Parallel opportunities
- None internal. Depends on the substantive WPs landing so the ADR accurately reports what shipped.
Risks
- The ADR risks drifting from the shipped implementation if written before the preceding WPs are merged. Mitigation: schedule this WP last in its lane; reviewer must diff the ADR against the actual implementation before approving.
MVP Scope Recommendation
Minimum viable delivery = WP01 + WP02 + WP05. Those three packages restore the stealth posture, ship the shared readiness abstraction, and plumb it through the tracker CLI with dual-mode tests — the three highest-priority user stories (US1, US2, US3) plus FR-004 and NFR-002.
Strongly recommended to bundle with MVP: WP03 + WP04 (intent-gated daemon + config policy) address FR-005, FR-006, and NFR-003. Without them, US4 is not satisfied and help/local-only commands can still spawn the daemon on enabled machines.
Defer-safe: WP06 (ADR + docs) — the code ships correct without it, but DIRECTIVE_003 requires the decision trail before acceptance, so it should land in the same release window.

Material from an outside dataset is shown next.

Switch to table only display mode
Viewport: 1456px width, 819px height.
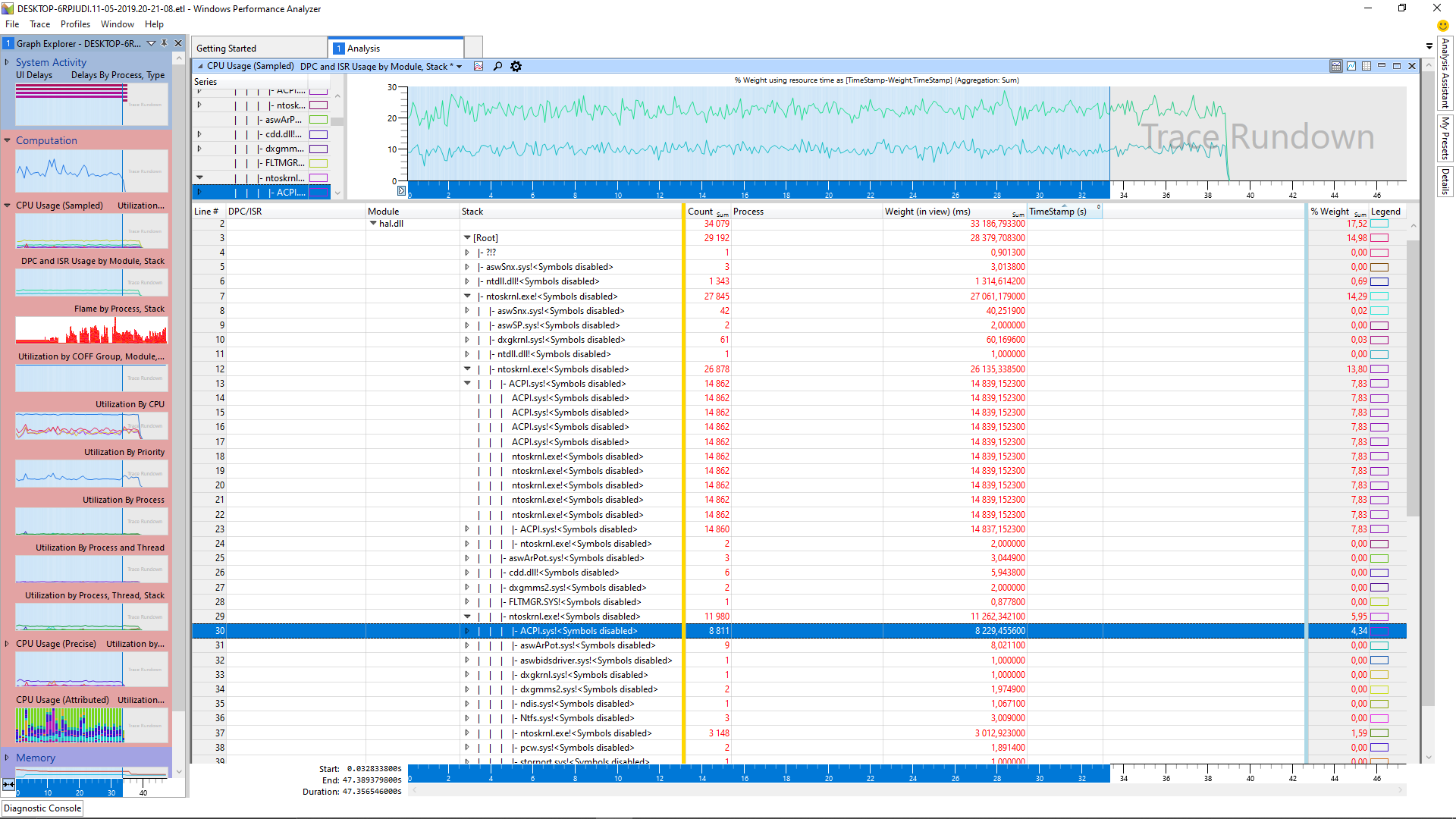click(x=1367, y=67)
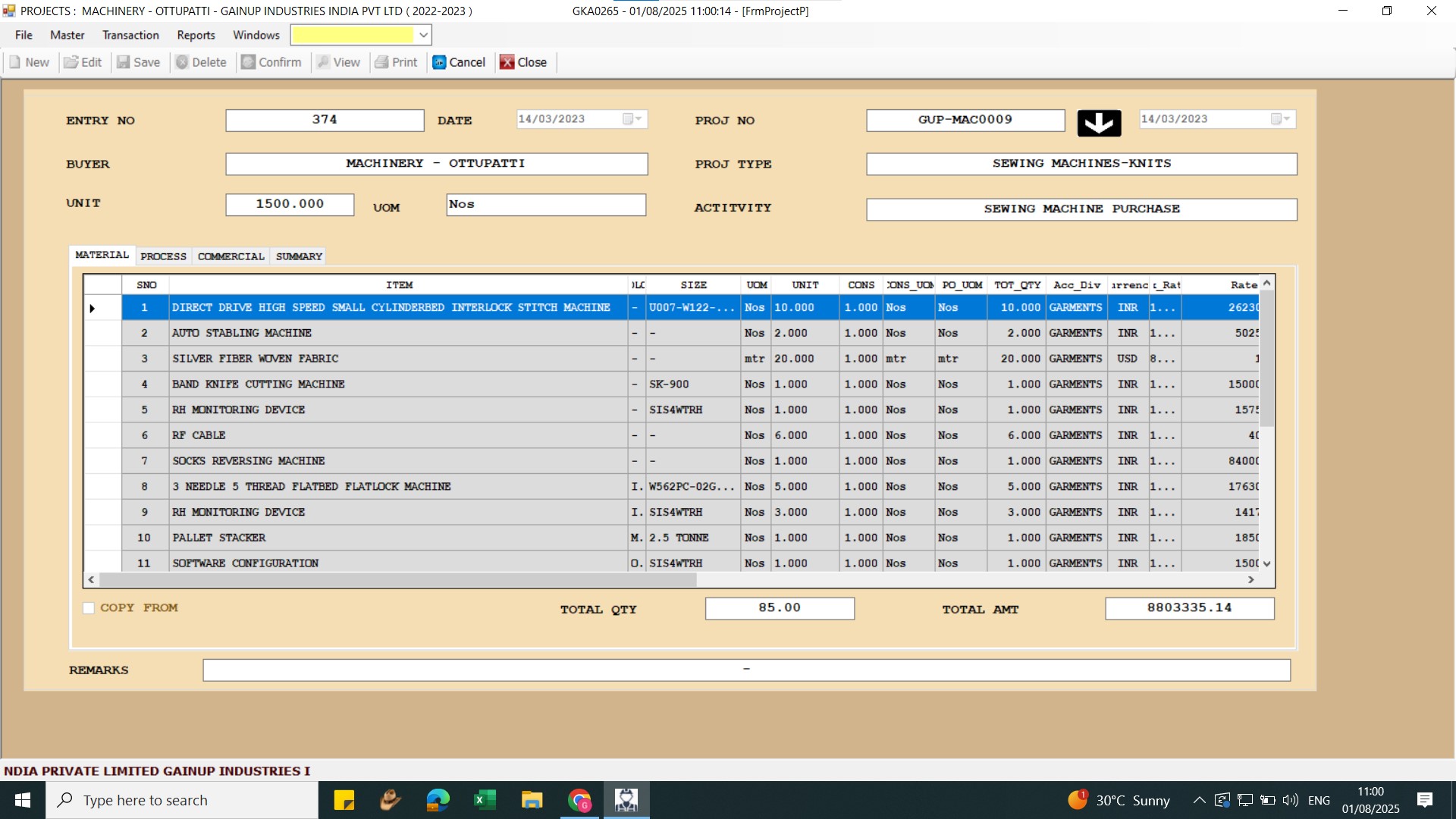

Parallelization Highlights
- Lane A (rollout+readiness): WP01 → WP02 (sequential; WP02 imports from WP01's package)
- Lane B (config+daemon): WP03 → WP04 (sequential; WP04 consumes WP03's new enum)
- Lane C (CLI integration): WP05 (depends on Lane A tip and Lane B tip — runs after both)
- Lane D (docs): WP06 (depends on Lanes A+B; can run concurrently with WP05 if an agent starts the ADR skeleton early and updates it from merged code)
In practice, Lane A and Lane B can run in parallel from day one, Lane C merges afterward, and Lane D closes the loop.